··· Text shown

On Oct. 27, the Whiting School of Engineering announced the selection of seven Amazon AI PhD Fellows. The program, initiated this year, provides $68 million in funding over two years to over 100 doctoral students at nine universities including Hopkins. Students are first nominated internally, and then apply to the fellowship. Along with monetary funding, fellows are issued Amazon cloud-computing credits to support their research and dedicated mentorship with an Amazon senior scientist. 

Amandeep Kumar is a second-year doctoral student in the Electrical and Computer Engineering (ECE) Department working in the group of Vishal Patel. His research in deep learning and image processing began in his undergraduate studies, where he worked to classify traffic lights for self-driving car technology. His current research is in real-time video generation.

“Right now, there are a lot of [video generation] models in the market… but the problem [is that] the models which are present in the open market are not really good because of the data and the memory size problem,” Kumar began. “I'm trying to solve that problem, to have a better quality of generation as well as real-time generation.”

······

- [Written problem 1] Reproduce the passage of the fellowship article starting with "On Oct. 27, the" and going on through "real-time video generation.".
- [Written problem 2] Turn the records, starting with the first line and going on through the line with "(x=39, y=40)", into a numbered list, leaving out any blank lines.
The fellowship article and the records come from different sources.

··· Data section

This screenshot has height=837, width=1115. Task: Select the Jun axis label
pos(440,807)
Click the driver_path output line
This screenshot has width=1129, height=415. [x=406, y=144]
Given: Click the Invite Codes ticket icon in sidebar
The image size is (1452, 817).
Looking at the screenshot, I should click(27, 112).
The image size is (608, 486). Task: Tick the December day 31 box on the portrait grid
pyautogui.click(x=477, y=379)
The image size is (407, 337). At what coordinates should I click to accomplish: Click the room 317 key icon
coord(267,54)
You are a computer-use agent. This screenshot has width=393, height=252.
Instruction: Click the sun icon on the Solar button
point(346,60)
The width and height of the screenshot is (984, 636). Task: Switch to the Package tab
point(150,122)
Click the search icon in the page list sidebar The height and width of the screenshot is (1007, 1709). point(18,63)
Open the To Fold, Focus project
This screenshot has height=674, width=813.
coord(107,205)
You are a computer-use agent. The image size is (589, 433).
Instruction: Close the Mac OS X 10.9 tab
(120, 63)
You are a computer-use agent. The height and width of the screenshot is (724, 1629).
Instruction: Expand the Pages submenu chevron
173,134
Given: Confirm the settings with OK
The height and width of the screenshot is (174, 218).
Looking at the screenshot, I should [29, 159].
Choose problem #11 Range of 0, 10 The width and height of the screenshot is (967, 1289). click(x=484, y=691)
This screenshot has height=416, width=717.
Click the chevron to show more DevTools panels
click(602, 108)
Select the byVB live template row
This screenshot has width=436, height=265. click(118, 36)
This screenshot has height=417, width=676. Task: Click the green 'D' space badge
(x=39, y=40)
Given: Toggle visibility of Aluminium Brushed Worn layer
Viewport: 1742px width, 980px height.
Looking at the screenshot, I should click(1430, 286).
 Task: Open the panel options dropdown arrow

······

- [Complete output 1]
On Oct. 27, the Whiting School of Engineering announced the selection of seven Amazon AI PhD Fellows. The program, initiated this year, provides $68 million in funding over two years to over 100 doctoral students at nine universities including Hopkins. Students are first nominated internally, and then apply to the fellowship. Along with monetary funding, fellows are issued Amazon cloud-computing credits to support their research and dedicated mentorship with an Amazon senior scientist. 

Amandeep Kumar is a second-year doctoral student in the Electrical and Computer Engineering (ECE) Department working in the group of Vishal Patel. His research in deep learning and image processing began in his undergraduate studies, where he worked to classify traffic lights for self-driving car technology. His current research is in real-time video generation.

- [Complete output 2]
1. This screenshot has height=837, width=1115. Task: Select the Jun axis label
2. pos(440,807)
3. Click the driver_path output line
4. This screenshot has width=1129, height=415. [x=406, y=144]
5. Given: Click the Invite Codes ticket icon in sidebar
6. The image size is (1452, 817).
7. Looking at the screenshot, I should click(27, 112).
8. The image size is (608, 486). Task: Tick the December day 31 box on the portrait grid
9. pyautogui.click(x=477, y=379)
10. The image size is (407, 337). At what coordinates should I click to accomplish: Click the room 317 key icon
11. coord(267,54)
12. You are a computer-use agent. This screenshot has width=393, height=252.
13. Instruction: Click the sun icon on the Solar button
14. point(346,60)
15. The width and height of the screenshot is (984, 636). Task: Switch to the Package tab
16. point(150,122)
17. Click the search icon in the page list sidebar The height and width of the screenshot is (1007, 1709). point(18,63)
18. Open the To Fold, Focus project
19. This screenshot has height=674, width=813.
20. coord(107,205)
21. You are a computer-use agent. The image size is (589, 433).
22. Instruction: Close the Mac OS X 10.9 tab
23. (120, 63)
24. You are a computer-use agent. The height and width of the screenshot is (724, 1629).
25. Instruction: Expand the Pages submenu chevron
26. 173,134
27. Given: Confirm the settings with OK
28. The height and width of the screenshot is (174, 218).
29. Looking at the screenshot, I should [29, 159].
30. Choose problem #11 Range of 0, 10 The width and height of the screenshot is (967, 1289). click(x=484, y=691)
31. This screenshot has height=416, width=717.
32. Click the chevron to show more DevTools panels
33. click(602, 108)
34. Select the byVB live template row
35. This screenshot has width=436, height=265. click(118, 36)
36. This screenshot has height=417, width=676. Task: Click the green 'D' space badge
37. (x=39, y=40)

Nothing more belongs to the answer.